Penuntut umum juga menuntut terdakwa Iswan Ibrahim untuk membayar uang pengganti sebesar USD 3,33 juta.
Konstruksi Perkara
Dalam perkara ini, Danny Praditya dan Iswan Ibrahim disebut melakukan perbuatan melawan hukum yang merugikan keuangan negara hingga 15 juta dolar Amerika Serikat (AS), atau setara dengan Rp246 miliar (kurs Rp16.400).
Jaksa mengungkapkan bahwa kerugian negara tersebut bermula dari kesepakatan kerja sama jual beli gas antara PT PGN dan PT IAE dengan skema advance payment (pembayaran di muka) senilai 15 juta dolar AS.
Dana tersebut sejatinya digunakan untuk membayar utang Isargas Group (induk perusahaan PT IAE), bukan untuk kepentingan bisnis yang wajar.
Pinjaman ini diberikan dengan dalih sebagai syarat proses akuisisi Isargas Group oleh PT PGN, namun rencana akuisisi tersebut dilakukan tanpa due diligence (uji tuntas) yang dapat dipertanggungjawabkan.
Selain itu, proyek ini melanggar aturan larangan jual beli gas secara berjenjang.
Tindakan para terdakwa tidak hanya merugikan negara, tetapi juga memperkaya sejumlah pihak.

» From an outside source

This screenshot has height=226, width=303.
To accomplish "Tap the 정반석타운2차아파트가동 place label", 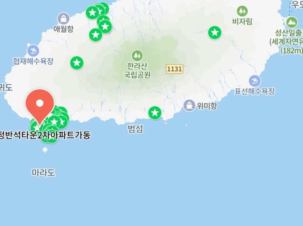I will tap(45, 135).
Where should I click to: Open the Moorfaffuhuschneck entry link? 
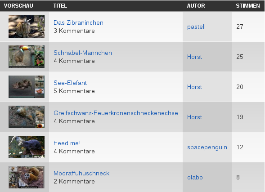click(81, 173)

Terdakwa Iswan Ibrahim diduga memperkaya diri sendiri sebesar 3,58 juta dolar AS.
Selain itu, aliran dana korupsi ini juga mengalir ke pihak lain.
Di antaranya ke Arso Sadewo (Komisaris Utama PT IAE) sebesar 11,04 juta dolar AS; Hendi Prio Santoso (eks Dirut PT PGN) 500.000 dolar Singapura; dan Yugi Prayanto (Wakil Ketua Umum Kadin Bidang Kelautan dan Perikanan) 20.000 dolar AS.
Atas perbuatannya, Danny Praditya dan Iswan Ibrahim dinilai melanggar Pasal 2 ayat (1) atau Pasal 3 juncto Pasal 18 UU Nomor 31 Tahun 1999 tentang Pemberantasan Tindak Pidana Korupsi sebagaimana diubah dalam UU Nomor 20 Tahun 2001 juncto Pasal 55 ayat (1) ke-1 KUHP.